To Kalyvas et al., knowledge, this is the third reported case in the literature. Unfortunately, the pathophysiological characteristics of muscle spasms in FA are not well explored and understood while the therapeutic mechanisms of the different treatments are rather vague. Taking into consideration the suggested spinal atrophy in FA, the clinical resemblance of FA and chronic spinal injury muscle spasms, together with the rapid ITB therapy effectiveness in alleviating FA muscle spasms, they attempted to suggest a putative pathophysiological mechanism acting at the spinal level and possibly explained by the presence of independent spinal locomotor systems producing muscle spasms. Specifically, overexcitement of these centers, due to loss of normal regulation from upper CNS levels, may result in the uncontrolled firing of secondary motor neurons and may be the key to producing muscle spasms. However, further research under experimental and clinical settings seems to be necessary 1).
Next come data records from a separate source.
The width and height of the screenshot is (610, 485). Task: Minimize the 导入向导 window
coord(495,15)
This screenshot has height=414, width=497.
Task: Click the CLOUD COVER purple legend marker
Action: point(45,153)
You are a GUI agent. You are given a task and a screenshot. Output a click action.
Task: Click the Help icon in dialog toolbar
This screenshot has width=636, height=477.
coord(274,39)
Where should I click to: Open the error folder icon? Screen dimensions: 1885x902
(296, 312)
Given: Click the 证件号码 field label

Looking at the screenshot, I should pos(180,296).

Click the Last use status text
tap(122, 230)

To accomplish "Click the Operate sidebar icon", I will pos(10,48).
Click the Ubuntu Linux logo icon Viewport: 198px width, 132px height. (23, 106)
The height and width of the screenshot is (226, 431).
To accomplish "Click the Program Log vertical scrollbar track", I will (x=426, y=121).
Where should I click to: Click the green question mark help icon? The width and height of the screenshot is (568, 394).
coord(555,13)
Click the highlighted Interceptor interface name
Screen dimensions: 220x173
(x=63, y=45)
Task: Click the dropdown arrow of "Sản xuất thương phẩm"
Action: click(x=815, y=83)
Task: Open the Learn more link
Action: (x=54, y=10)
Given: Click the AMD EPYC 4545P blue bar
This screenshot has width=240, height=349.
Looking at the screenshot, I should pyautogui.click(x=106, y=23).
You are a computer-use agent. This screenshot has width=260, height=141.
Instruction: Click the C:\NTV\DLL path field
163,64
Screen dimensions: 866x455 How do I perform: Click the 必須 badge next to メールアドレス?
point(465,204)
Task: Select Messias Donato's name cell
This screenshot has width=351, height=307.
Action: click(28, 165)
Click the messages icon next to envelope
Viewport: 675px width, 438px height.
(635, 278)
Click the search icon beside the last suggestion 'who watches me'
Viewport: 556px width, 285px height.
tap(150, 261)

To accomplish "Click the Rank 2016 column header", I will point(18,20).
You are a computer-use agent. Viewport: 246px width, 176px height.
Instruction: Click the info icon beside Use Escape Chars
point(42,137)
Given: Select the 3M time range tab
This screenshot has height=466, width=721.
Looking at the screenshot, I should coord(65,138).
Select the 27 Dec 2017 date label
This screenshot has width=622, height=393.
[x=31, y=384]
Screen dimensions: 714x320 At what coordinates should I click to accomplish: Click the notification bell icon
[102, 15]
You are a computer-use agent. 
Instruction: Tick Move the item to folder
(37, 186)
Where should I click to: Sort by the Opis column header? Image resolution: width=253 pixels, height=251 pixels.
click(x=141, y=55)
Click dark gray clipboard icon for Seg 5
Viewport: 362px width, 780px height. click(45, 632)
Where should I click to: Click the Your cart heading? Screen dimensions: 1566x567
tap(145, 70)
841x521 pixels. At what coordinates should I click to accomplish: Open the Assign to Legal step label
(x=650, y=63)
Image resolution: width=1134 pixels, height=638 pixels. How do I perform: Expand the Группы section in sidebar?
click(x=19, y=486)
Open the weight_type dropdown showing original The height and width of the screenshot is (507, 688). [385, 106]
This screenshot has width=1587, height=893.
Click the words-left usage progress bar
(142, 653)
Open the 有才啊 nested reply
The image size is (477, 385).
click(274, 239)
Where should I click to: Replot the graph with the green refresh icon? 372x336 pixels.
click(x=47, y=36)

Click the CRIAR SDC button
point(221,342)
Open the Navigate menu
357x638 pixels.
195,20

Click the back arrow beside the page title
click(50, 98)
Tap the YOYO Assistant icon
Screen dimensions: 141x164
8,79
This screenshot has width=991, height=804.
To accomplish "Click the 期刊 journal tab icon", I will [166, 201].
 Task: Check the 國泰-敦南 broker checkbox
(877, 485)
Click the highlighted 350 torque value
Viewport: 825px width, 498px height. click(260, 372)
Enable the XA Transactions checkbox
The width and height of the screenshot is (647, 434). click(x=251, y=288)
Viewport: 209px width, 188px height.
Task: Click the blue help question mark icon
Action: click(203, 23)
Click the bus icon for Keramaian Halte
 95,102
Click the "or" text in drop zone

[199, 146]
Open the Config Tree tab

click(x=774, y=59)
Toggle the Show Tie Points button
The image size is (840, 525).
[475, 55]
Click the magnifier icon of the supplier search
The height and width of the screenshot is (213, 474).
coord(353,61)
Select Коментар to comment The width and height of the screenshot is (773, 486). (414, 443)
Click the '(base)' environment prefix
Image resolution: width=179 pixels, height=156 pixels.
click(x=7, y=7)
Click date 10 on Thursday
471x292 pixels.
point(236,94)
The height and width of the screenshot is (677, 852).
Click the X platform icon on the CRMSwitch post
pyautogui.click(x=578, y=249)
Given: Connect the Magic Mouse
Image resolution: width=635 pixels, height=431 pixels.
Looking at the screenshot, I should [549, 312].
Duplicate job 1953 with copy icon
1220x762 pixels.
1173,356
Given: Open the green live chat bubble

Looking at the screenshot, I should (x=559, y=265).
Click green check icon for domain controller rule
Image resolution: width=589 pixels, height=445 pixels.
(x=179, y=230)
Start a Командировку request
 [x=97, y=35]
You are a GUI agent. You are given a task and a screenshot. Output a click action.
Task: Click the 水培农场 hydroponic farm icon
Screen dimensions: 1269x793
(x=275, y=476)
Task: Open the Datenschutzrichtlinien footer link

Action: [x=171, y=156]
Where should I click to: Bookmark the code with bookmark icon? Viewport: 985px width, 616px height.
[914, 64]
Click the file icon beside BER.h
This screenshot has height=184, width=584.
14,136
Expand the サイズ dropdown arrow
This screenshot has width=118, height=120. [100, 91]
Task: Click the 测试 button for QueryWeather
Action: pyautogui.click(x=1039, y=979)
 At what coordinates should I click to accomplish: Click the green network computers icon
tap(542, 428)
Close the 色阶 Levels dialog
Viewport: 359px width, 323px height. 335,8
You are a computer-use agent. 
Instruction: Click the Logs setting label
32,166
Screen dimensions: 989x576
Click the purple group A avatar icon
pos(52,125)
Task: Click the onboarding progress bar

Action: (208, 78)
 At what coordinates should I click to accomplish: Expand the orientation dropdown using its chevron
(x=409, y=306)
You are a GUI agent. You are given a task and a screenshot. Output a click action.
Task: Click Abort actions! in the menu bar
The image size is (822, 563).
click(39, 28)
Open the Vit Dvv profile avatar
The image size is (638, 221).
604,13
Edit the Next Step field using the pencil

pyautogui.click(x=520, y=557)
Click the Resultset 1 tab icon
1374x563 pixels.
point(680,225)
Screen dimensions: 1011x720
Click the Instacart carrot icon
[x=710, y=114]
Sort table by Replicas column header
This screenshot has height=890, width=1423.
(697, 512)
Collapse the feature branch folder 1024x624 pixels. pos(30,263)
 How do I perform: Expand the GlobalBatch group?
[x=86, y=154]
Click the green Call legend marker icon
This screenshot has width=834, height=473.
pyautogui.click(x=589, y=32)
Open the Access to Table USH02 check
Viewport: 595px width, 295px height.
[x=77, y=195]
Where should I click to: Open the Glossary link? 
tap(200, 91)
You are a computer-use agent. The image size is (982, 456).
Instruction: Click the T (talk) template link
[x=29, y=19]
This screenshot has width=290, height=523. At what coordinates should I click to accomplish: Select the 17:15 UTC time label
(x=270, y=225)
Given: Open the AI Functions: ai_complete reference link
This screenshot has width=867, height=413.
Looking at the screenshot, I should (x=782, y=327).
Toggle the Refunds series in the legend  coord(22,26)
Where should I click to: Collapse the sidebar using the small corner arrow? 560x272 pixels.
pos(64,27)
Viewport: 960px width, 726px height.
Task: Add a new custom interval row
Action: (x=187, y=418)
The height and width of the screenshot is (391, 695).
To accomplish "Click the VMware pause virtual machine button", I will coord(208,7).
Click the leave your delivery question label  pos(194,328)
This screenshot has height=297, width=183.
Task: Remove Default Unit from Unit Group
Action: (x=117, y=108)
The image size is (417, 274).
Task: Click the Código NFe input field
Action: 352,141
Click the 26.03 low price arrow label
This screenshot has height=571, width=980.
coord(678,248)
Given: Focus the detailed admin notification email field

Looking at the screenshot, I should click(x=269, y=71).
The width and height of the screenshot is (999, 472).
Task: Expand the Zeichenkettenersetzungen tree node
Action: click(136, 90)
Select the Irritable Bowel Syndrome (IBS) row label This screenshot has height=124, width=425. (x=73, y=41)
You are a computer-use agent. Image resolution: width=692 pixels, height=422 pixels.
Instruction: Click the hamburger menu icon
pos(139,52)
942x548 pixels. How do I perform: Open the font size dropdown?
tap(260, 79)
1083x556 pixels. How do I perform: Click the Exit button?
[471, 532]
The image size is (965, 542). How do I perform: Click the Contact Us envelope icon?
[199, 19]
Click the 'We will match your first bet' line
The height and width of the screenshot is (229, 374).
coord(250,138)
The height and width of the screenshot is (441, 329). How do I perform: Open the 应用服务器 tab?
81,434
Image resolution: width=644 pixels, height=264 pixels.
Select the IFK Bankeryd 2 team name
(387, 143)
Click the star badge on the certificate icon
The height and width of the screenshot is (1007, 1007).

A 50-year-old female patient with Friedreich ataxia (FA) was treated successfully with an intrathecal baclofen (ITB)-delivering pump for painful spasms. This is the second reported case of FA where ITB relieved painful and disabling spasms. Berntsson et al., suggest that ITB should be considered in the treatment of disabling spasms in patients with FA 2).
Ben Smail et al.,reported a patient suffering from Friedreich’s ataxia (FA) with very painful and disabling spasms that were improved markedly by intrathecal baclofen infusion. This is the first report of an intrathecal baclofen-delivering pump implantation in an FA patient 3).